Княжна фыркнула и, не скрывая досады, очень не любезно покосилась на Колота.
-Только кикимору и таскать ему на руках. – Колот, целиком занятый предстоящей встречей с вилами, даже не заметил, что в груди княжны клокочет обида за берегиню. – Кому еще в голову придет такое?
Влада озлилась уже всерьез.
-Злой ты, старшина Колот. Кикимора, берегиня с нами на черного колдуна в самую дряягву ходила. А когда мы с Радогором уезжали, она плакала и слезы платом утирала. А уросливая она потому, что одинокая. А сердце у нее доброе. Потому и вилы на вас взъелись, что не слышите вы их.
Колот смутился и полез к затылку.
-Зря мы согласились помогать тебе.
-Не серчай, княжна. – Старшина не на шутку встревожился, что откажутся они говорить с вилами. – Что слышал, то и говорю, а видеть ни когда не приходилось. Откуда же знать было, что они у вас в друзьях ходят?
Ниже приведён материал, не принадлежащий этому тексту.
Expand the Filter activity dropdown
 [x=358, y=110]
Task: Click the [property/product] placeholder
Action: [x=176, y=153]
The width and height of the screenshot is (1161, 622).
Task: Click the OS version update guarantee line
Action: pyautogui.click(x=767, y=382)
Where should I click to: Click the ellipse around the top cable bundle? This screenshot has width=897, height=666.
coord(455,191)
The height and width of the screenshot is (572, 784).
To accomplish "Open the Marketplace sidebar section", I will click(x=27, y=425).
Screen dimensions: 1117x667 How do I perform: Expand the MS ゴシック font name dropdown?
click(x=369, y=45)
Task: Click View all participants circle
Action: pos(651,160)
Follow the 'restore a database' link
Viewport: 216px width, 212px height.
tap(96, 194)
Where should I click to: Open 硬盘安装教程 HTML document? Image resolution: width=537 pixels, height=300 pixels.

Но Влада уже и слышать не хотела. Ткнула себя пальцем в плечо.
-Вот на этом плече ревела. Сама сухонькая, сгорбленная. И все причитала, что не дождется нас. Аж плечо все промокло. И леший нам на дорогу рукой помахать вышел.
Колот смотрел на нее даже не с почтением, со страхом. И неизвестно, чем бы дело кончилось, если бы не вмешалсяя Радогор. Подтолкнул Ладу и примиряюще сказал.
-Отступись ты, Ладушка, от него. Не виноват Колот. Не каждому они открываются. Люди вместе, под одной крышей с домовыми живут, а их не видят. Где же лешего и кикимору разглядеть? Вот и живут тем, что в кощунах услышат.
Колот облегченно вздохнул и заторопился по лестнице, оставляя ошметки грязи, и радуясь тому, что так ловко успел перехватить их. Уж если кикимора, о которой к ночи лучше вовсе не думать, плечо слезами мочит и леший, провожая, рукой машет, то уж с вилами сумеют по свойски столковаться. Хоть и вилы, а как не крути, бабы. И на ласковое слово падки. Хлебом не корми, ночи на пролет слушать будут и глаз не сомкнут.
Бежал, разбрызгивая грязь, впереди их и оглянуться боялся, чтобы не накнуться на неприязненный взгляд княжны. Останавливался, чтобы не потерять сапоги, выбирался из топкой грязи, и торопился дальше.